**Exercise description**
Nothing but the lines from the one containing "You are a GUI" through the final line of the data should be repeated, and each must be exact.

[Collected data]
========================================

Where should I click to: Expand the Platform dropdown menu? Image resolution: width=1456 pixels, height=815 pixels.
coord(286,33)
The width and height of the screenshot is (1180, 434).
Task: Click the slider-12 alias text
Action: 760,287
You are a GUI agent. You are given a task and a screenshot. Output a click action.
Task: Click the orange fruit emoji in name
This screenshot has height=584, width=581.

========================================

**Solution to the exercise**
You are a GUI agent. You are given a task and a screenshot. Output a click action.
Task: Click the orange fruit emoji in name
This screenshot has height=584, width=581.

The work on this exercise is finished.